The Carter court stated: "We conclude that the 2003 amendment to section 12940, subdivision (j)(1), clarified existing law by providing explicit standards to govern employer liability for sexual harassment of employees that noneemployees commit." Carter, 38 Cal.4th 914, 931. Thus, the court found that employers must protect their employees from sexual harassment perpetrated by clients that occurred any time from 2003 forward. Justice Chin wrote the majority opinion, with Chief Justice George, and Justices Kennard, Baxter, Werdergar, Moreno, and Corrigan concurring.
Dore
On
August 3, 2006, the California Supreme Court held that a provision
in an employment agreement defining at-will employment as
“employment that may be ended ‘at any time without cause’” did not
introduce a loophole creating an implied agreement that an employee
could only be terminated for cause. Dore v. Arnold Worldwide,
Inc. (2006)
39 Cal.4th 384, 392.
The Court held that when a document exists that contains “no
ambiguity, patent or latent, in its termination provision,” then “no
triable issues of fact exist with respect to . . . causes of action
for breach of contract and breach of the covenant of good faith and
fair dealing.” Dore, 39 Cal.4th 384, 393. In Dore,
the plaintiff received a letter from his employers shortly after
beginning work which stated that his employer had “the right to
terminate [his] employment at any time just as [plaintiff had] the
right to terminate [his] employment…at any time.” Dore, 39
Cal.4th 384, 388. Plaintiff Dore was asked to sign and return the
letter signifying his acceptance of these employment terms. Dore
signed the letter. The Court found that in this circumstance, the
language was unambiguous.
The Court did not
specify, however, whether it was significant that Dore had signed
the letter, or whether an employee handbook with an “at-will”

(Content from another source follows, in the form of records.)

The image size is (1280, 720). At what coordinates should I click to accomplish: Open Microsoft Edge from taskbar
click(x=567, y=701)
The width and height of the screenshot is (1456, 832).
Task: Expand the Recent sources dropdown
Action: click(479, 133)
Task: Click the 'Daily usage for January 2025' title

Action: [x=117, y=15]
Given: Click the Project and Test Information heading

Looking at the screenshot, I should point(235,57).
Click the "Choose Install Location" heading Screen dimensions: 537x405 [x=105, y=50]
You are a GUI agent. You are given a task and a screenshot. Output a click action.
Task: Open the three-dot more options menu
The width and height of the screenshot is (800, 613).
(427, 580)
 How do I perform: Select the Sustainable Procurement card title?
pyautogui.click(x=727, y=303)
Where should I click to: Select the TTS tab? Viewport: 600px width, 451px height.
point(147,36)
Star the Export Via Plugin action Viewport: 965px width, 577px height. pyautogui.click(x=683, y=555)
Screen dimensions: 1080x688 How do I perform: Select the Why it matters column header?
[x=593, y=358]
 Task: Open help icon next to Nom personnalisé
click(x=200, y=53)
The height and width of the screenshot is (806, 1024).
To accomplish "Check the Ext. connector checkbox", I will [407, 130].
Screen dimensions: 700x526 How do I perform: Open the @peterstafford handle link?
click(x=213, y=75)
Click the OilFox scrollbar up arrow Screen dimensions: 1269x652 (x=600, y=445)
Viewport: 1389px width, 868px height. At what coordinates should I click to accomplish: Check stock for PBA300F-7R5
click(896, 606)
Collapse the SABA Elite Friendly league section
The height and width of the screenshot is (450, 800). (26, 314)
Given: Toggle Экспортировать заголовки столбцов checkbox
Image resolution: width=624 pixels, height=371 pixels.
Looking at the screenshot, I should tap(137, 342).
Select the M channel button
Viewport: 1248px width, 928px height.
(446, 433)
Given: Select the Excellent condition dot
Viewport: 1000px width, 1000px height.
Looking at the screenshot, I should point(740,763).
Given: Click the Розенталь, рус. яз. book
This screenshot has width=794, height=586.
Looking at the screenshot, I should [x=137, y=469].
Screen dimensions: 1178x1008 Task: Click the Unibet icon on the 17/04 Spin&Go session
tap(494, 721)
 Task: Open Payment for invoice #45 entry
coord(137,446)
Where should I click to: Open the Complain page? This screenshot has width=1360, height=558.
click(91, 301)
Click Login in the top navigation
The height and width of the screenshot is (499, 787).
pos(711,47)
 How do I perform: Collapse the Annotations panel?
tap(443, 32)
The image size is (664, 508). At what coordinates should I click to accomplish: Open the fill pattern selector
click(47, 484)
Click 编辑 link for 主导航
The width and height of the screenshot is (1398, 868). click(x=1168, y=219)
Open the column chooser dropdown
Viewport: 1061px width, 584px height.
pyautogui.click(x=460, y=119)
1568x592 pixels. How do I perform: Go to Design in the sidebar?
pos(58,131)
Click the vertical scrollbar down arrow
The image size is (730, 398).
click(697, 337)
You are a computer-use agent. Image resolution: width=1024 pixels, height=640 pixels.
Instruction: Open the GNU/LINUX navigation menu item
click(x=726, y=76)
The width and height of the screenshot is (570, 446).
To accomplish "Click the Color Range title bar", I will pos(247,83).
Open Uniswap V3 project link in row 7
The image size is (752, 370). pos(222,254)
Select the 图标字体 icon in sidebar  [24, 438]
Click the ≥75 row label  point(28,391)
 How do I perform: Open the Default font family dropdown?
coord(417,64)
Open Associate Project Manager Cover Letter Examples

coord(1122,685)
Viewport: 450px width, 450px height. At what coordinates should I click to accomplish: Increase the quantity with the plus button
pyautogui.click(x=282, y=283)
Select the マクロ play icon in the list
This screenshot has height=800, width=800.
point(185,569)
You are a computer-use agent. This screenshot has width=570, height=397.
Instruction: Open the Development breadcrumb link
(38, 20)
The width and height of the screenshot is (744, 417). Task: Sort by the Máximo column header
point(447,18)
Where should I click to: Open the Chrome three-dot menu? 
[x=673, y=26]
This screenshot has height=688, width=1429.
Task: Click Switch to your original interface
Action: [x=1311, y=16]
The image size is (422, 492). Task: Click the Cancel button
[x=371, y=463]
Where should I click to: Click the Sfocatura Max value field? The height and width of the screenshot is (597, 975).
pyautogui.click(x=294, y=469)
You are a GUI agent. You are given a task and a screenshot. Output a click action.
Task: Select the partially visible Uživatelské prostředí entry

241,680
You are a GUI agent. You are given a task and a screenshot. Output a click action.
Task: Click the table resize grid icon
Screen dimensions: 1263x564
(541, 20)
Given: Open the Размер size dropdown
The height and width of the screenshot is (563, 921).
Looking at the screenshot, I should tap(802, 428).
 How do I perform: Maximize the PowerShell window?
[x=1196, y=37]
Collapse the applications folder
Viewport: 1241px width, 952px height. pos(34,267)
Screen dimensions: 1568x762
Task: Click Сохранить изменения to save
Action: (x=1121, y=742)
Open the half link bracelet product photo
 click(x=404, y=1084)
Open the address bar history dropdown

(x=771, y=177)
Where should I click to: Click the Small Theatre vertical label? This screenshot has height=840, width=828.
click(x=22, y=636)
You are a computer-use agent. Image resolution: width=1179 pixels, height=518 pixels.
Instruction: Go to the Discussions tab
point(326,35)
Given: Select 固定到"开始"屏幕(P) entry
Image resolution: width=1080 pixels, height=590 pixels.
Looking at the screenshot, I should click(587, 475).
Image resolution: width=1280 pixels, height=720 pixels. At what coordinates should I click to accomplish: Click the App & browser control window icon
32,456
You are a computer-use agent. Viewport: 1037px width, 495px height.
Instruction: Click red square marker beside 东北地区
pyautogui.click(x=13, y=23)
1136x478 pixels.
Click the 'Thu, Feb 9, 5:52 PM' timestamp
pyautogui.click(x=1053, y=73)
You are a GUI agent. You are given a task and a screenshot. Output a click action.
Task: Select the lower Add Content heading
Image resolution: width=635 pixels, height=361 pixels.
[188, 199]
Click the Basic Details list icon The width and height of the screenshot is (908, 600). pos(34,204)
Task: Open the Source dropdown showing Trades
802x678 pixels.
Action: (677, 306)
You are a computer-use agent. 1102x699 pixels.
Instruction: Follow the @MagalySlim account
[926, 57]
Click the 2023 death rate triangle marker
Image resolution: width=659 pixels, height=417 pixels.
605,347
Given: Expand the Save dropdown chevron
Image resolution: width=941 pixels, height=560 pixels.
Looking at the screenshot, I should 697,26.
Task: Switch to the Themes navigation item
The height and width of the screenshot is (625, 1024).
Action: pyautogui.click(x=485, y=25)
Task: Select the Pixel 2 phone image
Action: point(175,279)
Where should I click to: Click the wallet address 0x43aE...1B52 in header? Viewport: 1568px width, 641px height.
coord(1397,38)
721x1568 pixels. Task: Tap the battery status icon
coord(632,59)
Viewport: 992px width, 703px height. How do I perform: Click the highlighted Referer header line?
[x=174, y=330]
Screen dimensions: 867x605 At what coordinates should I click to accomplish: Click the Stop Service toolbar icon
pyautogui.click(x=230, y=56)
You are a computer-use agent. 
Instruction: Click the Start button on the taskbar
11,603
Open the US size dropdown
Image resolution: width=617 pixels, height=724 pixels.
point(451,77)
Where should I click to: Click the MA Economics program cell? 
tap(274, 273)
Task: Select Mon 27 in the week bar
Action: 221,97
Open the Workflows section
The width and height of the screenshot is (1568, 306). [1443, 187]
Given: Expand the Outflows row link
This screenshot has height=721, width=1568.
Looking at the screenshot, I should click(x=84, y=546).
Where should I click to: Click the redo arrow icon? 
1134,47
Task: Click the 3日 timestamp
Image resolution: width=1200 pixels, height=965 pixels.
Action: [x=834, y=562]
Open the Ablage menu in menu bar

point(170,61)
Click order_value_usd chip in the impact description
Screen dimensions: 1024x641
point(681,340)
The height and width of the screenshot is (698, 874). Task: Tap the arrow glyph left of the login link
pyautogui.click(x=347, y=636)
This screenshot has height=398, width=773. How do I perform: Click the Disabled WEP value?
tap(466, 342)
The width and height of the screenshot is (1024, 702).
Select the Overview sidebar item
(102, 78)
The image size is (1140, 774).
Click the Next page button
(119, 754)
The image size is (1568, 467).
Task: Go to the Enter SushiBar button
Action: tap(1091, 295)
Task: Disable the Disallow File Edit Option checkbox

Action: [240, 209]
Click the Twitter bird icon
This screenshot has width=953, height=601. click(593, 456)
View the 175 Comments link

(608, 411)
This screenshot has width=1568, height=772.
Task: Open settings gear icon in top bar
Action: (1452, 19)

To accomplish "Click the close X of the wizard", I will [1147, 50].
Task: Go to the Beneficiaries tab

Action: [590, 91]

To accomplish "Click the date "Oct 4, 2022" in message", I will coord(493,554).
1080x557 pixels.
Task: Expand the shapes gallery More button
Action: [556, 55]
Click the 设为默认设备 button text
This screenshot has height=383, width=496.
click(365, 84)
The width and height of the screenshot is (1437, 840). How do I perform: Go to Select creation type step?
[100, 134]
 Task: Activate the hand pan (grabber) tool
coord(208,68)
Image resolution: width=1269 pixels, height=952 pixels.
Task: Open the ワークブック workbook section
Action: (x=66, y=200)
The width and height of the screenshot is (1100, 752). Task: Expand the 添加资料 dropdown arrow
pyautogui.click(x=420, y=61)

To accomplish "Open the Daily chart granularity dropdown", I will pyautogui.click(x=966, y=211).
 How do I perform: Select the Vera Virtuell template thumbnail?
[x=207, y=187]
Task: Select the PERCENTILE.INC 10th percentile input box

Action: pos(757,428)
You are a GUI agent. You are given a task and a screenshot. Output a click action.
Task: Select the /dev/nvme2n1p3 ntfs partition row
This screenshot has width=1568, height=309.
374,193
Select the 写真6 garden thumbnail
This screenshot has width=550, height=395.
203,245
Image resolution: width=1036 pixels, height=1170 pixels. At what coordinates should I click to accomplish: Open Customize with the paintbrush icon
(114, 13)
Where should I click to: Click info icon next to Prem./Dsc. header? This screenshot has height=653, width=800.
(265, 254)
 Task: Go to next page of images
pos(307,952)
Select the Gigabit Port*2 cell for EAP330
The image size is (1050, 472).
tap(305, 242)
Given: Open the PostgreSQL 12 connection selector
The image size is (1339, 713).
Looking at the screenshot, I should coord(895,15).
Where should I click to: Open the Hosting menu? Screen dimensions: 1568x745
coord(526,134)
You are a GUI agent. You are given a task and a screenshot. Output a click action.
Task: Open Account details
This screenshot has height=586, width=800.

provision would constitute an unambiguous employment contract.
Instead, the Court narrowly held that where a document between an
employee and employer unambiguously establishes “at-will”
employment, then other extenuating circumstances implying long-term
employment do not prevail.
The holding is
consistent with the Court’s ruling in Guz v. Bechtel National,
Inc. (2000) 24 Cal.4th 317. In Guz, the Court held that
a “clear and unambiguous at-will provision in a written employment
contract, signed by the employee, cannot be overcome by evidence of
a prior or contemporaneous implied-an-fact contract requiring good
cause to terminate.” Dore, 24 Cal 4th, 384, 389
(citing Guz v. Bechtel, 24 Cal.4th 317, 340.) The Court’s
Opinion was issued by Justice Werdegar with Chief Justice George,
Justice Kennard, Justice Chin and Justice Moreno concurring.
Justices Baxter, Corrigan, and Moreno wrote separate concurring
opinions.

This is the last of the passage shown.